A subject that interests a lot of people either because they are considering never having children or looking for a illness scape goat ie
It was in my genes what else could you expect! and therefore nothing to do with their conscious decision making or actions. Or
I’m ill you can’t expect any better from me
As an aside, please, please watch Gattaca lovely film and really demonstrates the problems associated with this. It champions the human spirit and what can be achieved when you have the will.
As a scientist articles such as these
Gene that raises suicide risk identified
Report: Genetic link to depression explored
Cause a certain amount of curiosity however I am usually disappointed by there lack of what I call ‘scientific rigor’ and having read them proceed to pull them to pieces and then very quickly dismiss them as overblown hype without foundation.
Points to note when reading scientific reports
· Samples size needs to have been calculated using a formula that takes into account all the variables of the data set. Usually you would expect it to be large...probably over 1000 in each sub set, though depending on what you are doing it may be possible to get reasonable results with only 500 but beware of same sizes around 100 these are likely to be way too small.
· Need comparable controls to the same magnitude as the test sub sets.
· Sensible statistics with 95% confidence intervals with standard errors and a t-test significant to at least 5% would show if the gene was significantly more prevalent in the test population than the population as a whole.

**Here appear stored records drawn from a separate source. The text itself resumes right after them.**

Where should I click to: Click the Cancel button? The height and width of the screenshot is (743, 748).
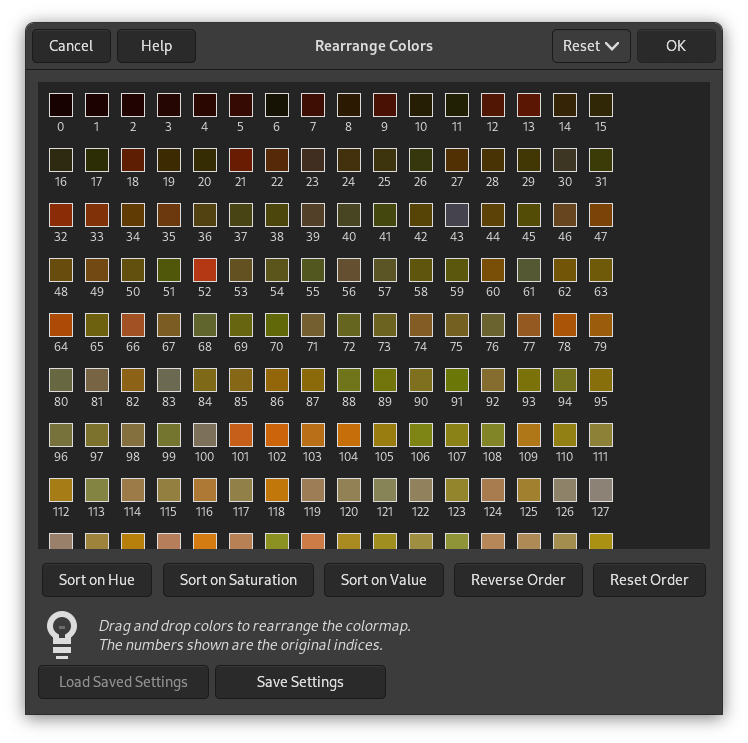pos(71,46)
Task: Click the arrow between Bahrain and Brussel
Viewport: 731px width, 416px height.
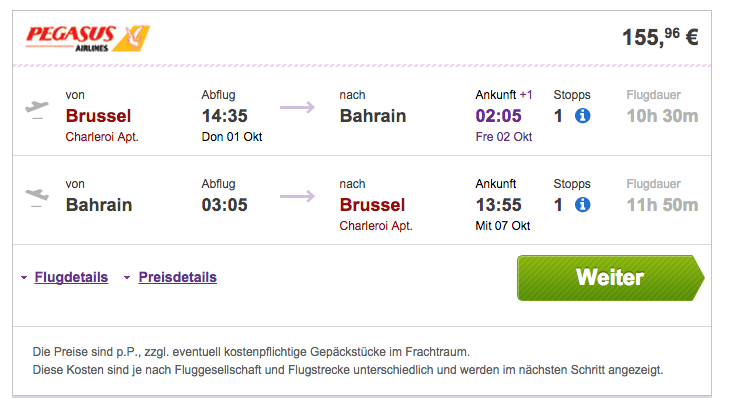Action: click(297, 196)
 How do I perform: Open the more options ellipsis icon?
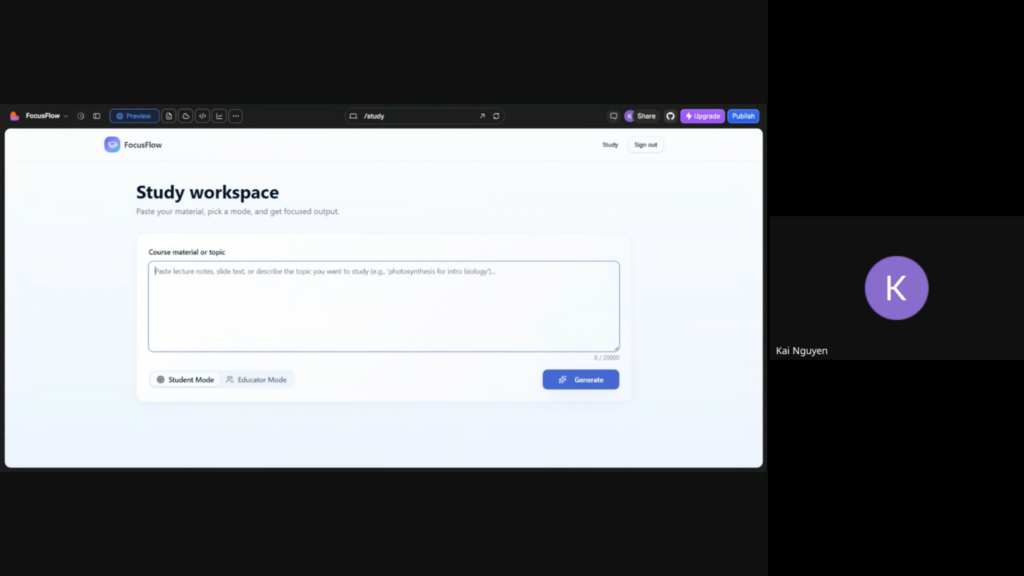coord(236,116)
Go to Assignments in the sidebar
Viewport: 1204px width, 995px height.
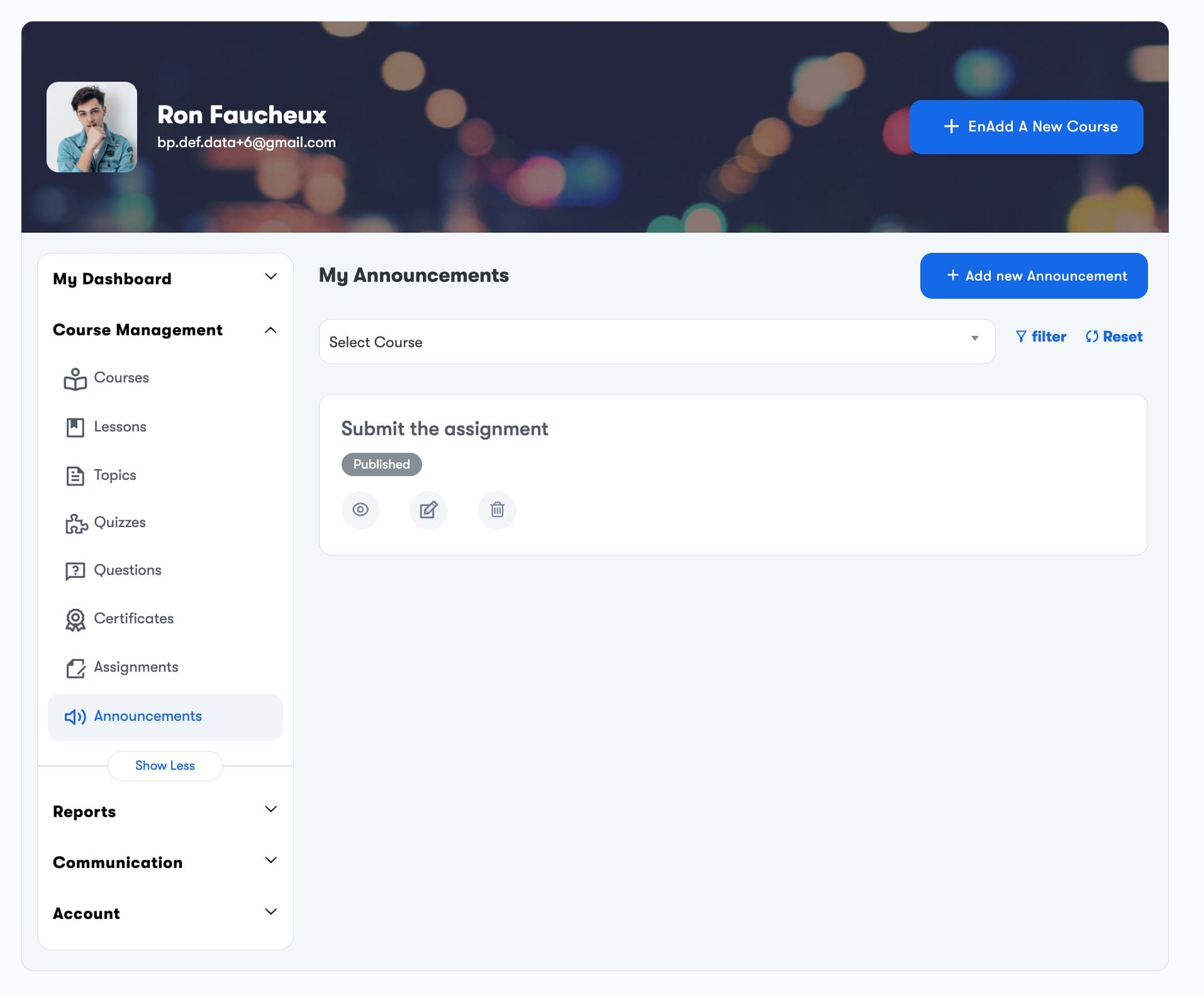[136, 667]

· Correlations are not causal links and you cannot infer that one thing happens because of what is present without rigorous multi-factorial research.
· Peer review by the leading scientists in the field is prerequisite for publication in scientific journals but not for newspapers.
Neither of these articles impresses at all and this may be because of the reporting but it is more likely to be because there was nothing of note to report. Suppositions and inferences are not facts and reporting such conclusions at this stage is far too early.
So my scientific rant over what is known about the genetics of mental health problems?
Family-linkage and twin studies have indicated that genetic factors often play an important role in the development of mental disorders. The reliable identification of specific genetic susceptibility to particular disorders, through linkage or association studies, has proven difficult
And if you look on the internet you find that although ‘faulty genes’ are reported as being linked to one or other mental health problem no figures of susceptibility or risk are quoted. In this article by the BBC (http://news.bbc.co.uk/1/hi/health/4445636.stm) Mental illness genetic risk found you find it reports
Professor David Porteous at the University of Edinburgh, who led the work, said: "It is now clear that the DISC1 gene plays an important role in the risk of developing schizophrenia or bipolar affective disorder [manic depression].
"The new genetic link we have made to PDE4B and how that links back to DISC1 sheds much needed light on these debilitating disorders. It also suggests a new way of thinking about developing better and effective medicines."
But he added: "Risk isn't all controlled by genes. It's very much an interaction between genes and environmental factors.”
In other words they really don’t know what makes one person become ill or even how much more susceptible you are given the genes you carry.
Mental illnesses in parents represent a risk for children in the family. These children have a higher risk for developing mental illnesses than other children. When both parents are mentally ill, the chance is even greater that the child might become mentally ill
However it is important to note
The effect of parental mental illness on children is varied and unpredictable.[1] Although parental mental illness presents biological, psychosocial and environmental risks for children, not all children will be negatively affected, or in the same way. The parental diagnosis of mental illness alone is not sufficient to cause problems for the child and family. Rather, it is how the diagnosis affects the parent's behaviour as well as familial relationships that may cause risk to a child. The age of onset, severity and duration of the parents' mental illness, the degree of stress in the family resulting from the parents' illness, and most importantly, the extent to which parents' symptoms interfere with positive parenting, such as their ability to show interest in their children, will determine the level of risk to a child.
The fact is that most of the researches into genetic factors associated with mental ill health are using the information for improving drug treatments and any suggestion like this from ‘Gene that raises suicide risk identified’
The gene is among several that might ultimately be used to screen people with serious depression to identify those that need the closest supervision while being treated.
"If we knew who had an enhanced risk of suicide, we could change our approach to their care," said John Mann, chief neuroscientist at the New York State Psychiatric Institute
Is rediculous given the statistics they are quoting for the gene.
43% of the depressed patients who had attempted suicide had two copies of a particular variant of the RGS2 gene, while fewer than a fifth of them had two copies of a "safer" variant of the gene
That’s just under half, which is not a really significant number, and they give no indication of how many people without the gene who had attempted suicide, fatal flaw in my book.
Will this finding change anything?
Well it may, however not in the way they are suggesting, a greater understanding of how the physical body and interplay of the various different genes will be good for scientific understanding and possibly in application of new drugs to help allieveate symptoms.
The reality is though that even if you are faced with someone who is talking/ planning suicide and they don’t have a predisposition for it as a professional they will take you seriously because it is their job to do so.
I just wish people would have more sense than to give these kinds of ideas the spin they have been which can only inflame the emotions of people: especially as these ideas are almost certainly going to get a tanking for being total impractical when they are peer reviewed and really the press does not need to publish the findings in this manner.